Typical AVNRT (slow-fast): 90% of all cases of AVNRT

In typical AVNRT the pathway with antegrade conduction is the slow pathway, whereas retrograde conduction is fast (hence called slow-fast AVNRT). Typical AVNRT occurs when the atrial impulse (typically a premature atrial impulse) reaches the atrioventricular node when the fast pathway is refractory and the slow pathway is excitable (Figure 1 for the mechanism and Figure 2 for ECG example). The impulse is conducted through the slow pathway and before it leaves the atrioventricular node the fast pathway has recovered, such that the impulse may also travel up via the fast pathway. The impulse starts to circulate within the atrioventricular node and a re-entry circuit is established. The re-entry circuit will emit impulses up to the atria and down to the ventricles simultaneously, which is why the P-wave will be hidden within the QRS complex.

In roughly 25% of slow-fast AVNRT the atria will be activated slightly after the ventricles, which is why the P-wave can be seen right after the QRS complex (often fused with it). The P-wave will be retrograde in lead II, III and aVF; because it is (more or less) fused with the QRS, it will imitate an s-wave and therefore it has been termed pseudo s. The same P-wave is positive in lead V1, where it imitates an r-wave and therefore it has been termed pseudo r. In most cases, a previous ECG recording is needed to verify that these waves do not exist normally. If a previous ECG is not at hand, one could suspect such waves to be P-wave if the waves are smooth (as is the P-wave); ventricular deflections are sharp waves. Refer to Figure 2.
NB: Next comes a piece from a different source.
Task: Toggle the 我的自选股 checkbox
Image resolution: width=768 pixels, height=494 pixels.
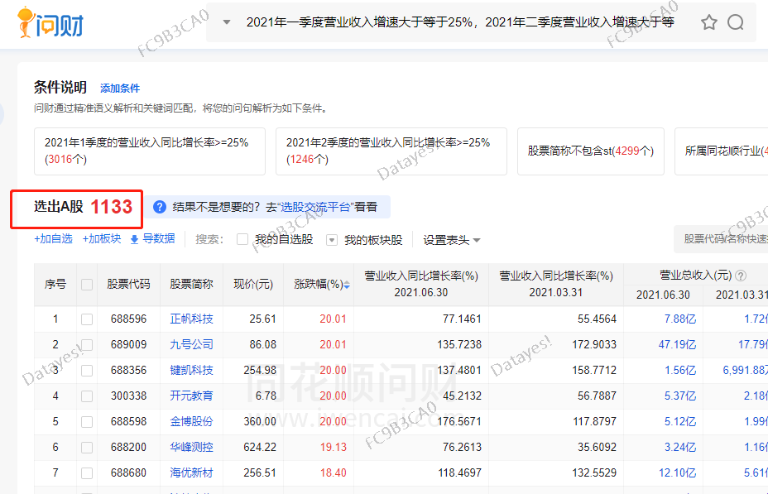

Figure 2. Types of atrioventricular nodal reentry tachycardia (AVNRT).
Figure 2. Types of atrioventricular nodal reentry tachycardia (AVNRT).

Atypical AVNRT (fast-slow): 10% of all cases of AVNRT

In atypical AVNRT the fast pathway conducts the impulse in antegrade direction while the slow pathway conducts it in the retrograde direction. The P-wave will be visible before the QRS complex. The P-wave will be retrograde in lead II, III and aVF and positive in lead V1. Refer to Figure 2, panel B.
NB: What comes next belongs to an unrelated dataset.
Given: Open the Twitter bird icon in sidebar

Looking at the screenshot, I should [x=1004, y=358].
Very atypical AVNRT (slow-slow): <1 % of all cases of AVNRT

In this case, both pathways are slow and the P-wave occurs somewhere on the ST-T-segment. Refer to Figure 2, panel C.

The ECG below shows a recording from a 20-year old male who arrived at the emergency room due to palpitations and dyspnea which started abruptly (Figure 3). The arrhythmia was terminated by administration of 5 mg adenosine i.v.

Figure 3. AVNRT in a 20-year old male suffering from palpitations.
Figure 3. AVNRT in a 20-year old male suffering from palpitations.

RP interval (RP time)

The RP interval (i.e the time interval from R-wave to P-wave) is fundamental to assess when managing arrhythmias with visible P-waves. Typical AVNRT has a short RP interval (i.e shorter than half the RP interval). Atypical and very atypical AVNRT has a long RP interval (i.e longer than half the RP interval). Refer to this article to learn about RP interval.

Treatment of AVNRT

Treatment in the emergency setting

Always attempt to terminate the AVNRT by applying vagus stimulation (Valsalva maneuver, carotid massage, or, if the patient is a child, bringing ice-cold water to the face). If vagus stimulation is not successful, adenosine can be administered safely, starting at 5 mg iv. The handling and dosing of adenosine are discussed in a separate article. If adenosine is contraindicated or fails after 2 to 3 repeated administrations, it is reasonable to try verapamil 5–10 mg iv or diltiazem 0.25 mg/kg iv. Almost 90% of all cases of AVNRT will be terminated using this algorithm.

Synchronized electrical cardioversion may be preferred over verapamil and diltiazem. Importantly, electrical cardioversion is the first choice if there are signs of hemodynamic compromise. 10–100 J biphasic shock (synchronized) is usually adequate. Beta-blockers have no place in the acute treatment of AVNRT.

Long-term treatment and prophylaxis

Patients with recurring episodes of AVNRT should be considered for long-term/prophylactic treatment with beta-blockers, calcium channel blockers or digoxin. Radiofrequency ablation cures virtually all patients that are referred to such interventions.